もちろん、もう少し社会問題などの好みの方向に寄せて、メーガン妃は活動するつもりだとは思いますが。
――女優時代のメーガン妃は、『スーツ』など話題のドラマに登場する程度には実力と知名度のある女優ではありましたが、ハリウッドのトップ女優として注目される存在では到底ありませんでした。
堀江 しかし、英王室のヘンリー王子と結婚することによって、彼女の知名度は全世界的なものになったのです。仮に王子と結婚せず「女優メーガン・マークル」として頑張り続けた場合の何十倍、何百倍、何千倍もの知名度を、「メーガン妃」としての約5年の活動の結果、彼女は獲得することができました。
しかし、自身が考えるほど、彼女のプロデューサーとしての能力は高くはなかったようですね。前回も話した通り、Spotify(スポティファイ)社のポッドキャスト番組はスタートして即打ち切りになっていますし、Netflix社のドキュメンタリー番組『ハリー&メーガン』も、尺が長いだけで完成度は大したことがありませんでした。予告編においては、二人が王室とパパラッチの被害者だと主張したいがあまり、パパラッチに襲われている場面を入れ込もうとしたのですが、実はその映像は偽物だと暴露されたり、かなりイタいことになってしまっています。
――『ハリー&メーガン」の予告編の一部で、パパラッチの集団が2人にカメラのレンズを一斉に向けているように見える映像は、実際は『ハリー・ポッターと死の秘宝 PART2』(2011年)のプレミア試写会映像の使いまわしでした。つまり、ヘンリー&メーガンの映像ですらないということですね。
堀江 彼らはメディアの被害者であるように情報操作を行おうとして、無様に失敗してしまっているわけです。
――メーガン妃とヘンリー王子は今年5月16日の夜、ニューヨークで「きわめて強引なパパラッチ」たちの車から「2時間以上」もカーチェイスされたとの被害声明を発表していますね。
堀江 パパラッチたちの集団に囲まれ、夫妻の乗っているタクシーが移動しづらかっただけ、というのが真実のようです。2時間、乗り合わせただけのお客のヘンリー王子とメーガン妃を守るため、パパラッチによる危険な追撃を交わし続けるタクシー運転手なんて、アクション映画の中にしかいないような気もします。「降りてくれ」といわれるでしょうし、ニューヨークの街中でそんな長時間、走り回れるハズがない。

= = = = = = =

> _課題 A_
抜粋から、「しかし、自身が考えるほど、彼」を含む語句で始まり「被害声明を発表していますね。」で終わる部分を、一字一句変えずに出力してください。
> _課題 B_
抜粋の中で題名が明記されているドラマ、番組、映画をすべて挙げてください。
解答には抜粋に書かれている内容のみを用いてください。

> _参照資料_
= = = = = = =

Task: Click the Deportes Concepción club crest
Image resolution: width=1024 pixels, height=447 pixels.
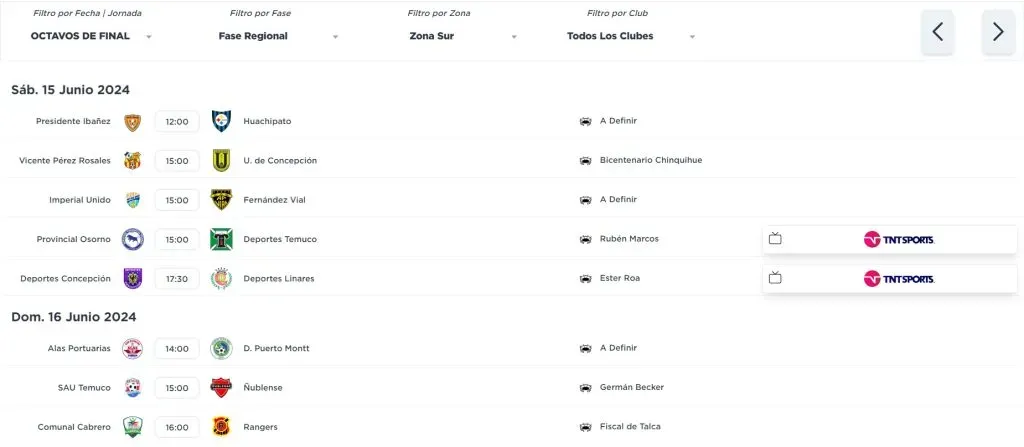Action: click(x=132, y=278)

= = = = = = =

> _解答 A_
しかし、自身が考えるほど、彼女のプロデューサーとしての能力は高くはなかったようですね。前回も話した通り、Spotify(スポティファイ)社のポッドキャスト番組はスタートして即打ち切りになっていますし、Netflix社のドキュメンタリー番組『ハリー&メーガン』も、尺が長いだけで完成度は大したことがありませんでした。予告編においては、二人が王室とパパラッチの被害者だと主張したいがあまり、パパラッチに襲われている場面を入れ込もうとしたのですが、実はその映像は偽物だと暴露されたり、かなりイタいことになってしまっています。
――『ハリー&メーガン」の予告編の一部で、パパラッチの集団が2人にカメラのレンズを一斉に向けているように見える映像は、実際は『ハリー・ポッターと死の秘宝 PART2』(2011年)のプレミア試写会映像の使いまわしでした。つまり、ヘンリー&メーガンの映像ですらないということですね。
堀江 彼らはメディアの被害者であるように情報操作を行おうとして、無様に失敗してしまっているわけです。
――メーガン妃とヘンリー王子は今年5月16日の夜、ニューヨークで「きわめて強引なパパラッチ」たちの車から「2時間以上」もカーチェイスされたとの被害声明を発表していますね。

> _解答 B_
・『スーツ』
・『ハリー&メーガン』
・『ハリー・ポッターと死の秘宝 PART2』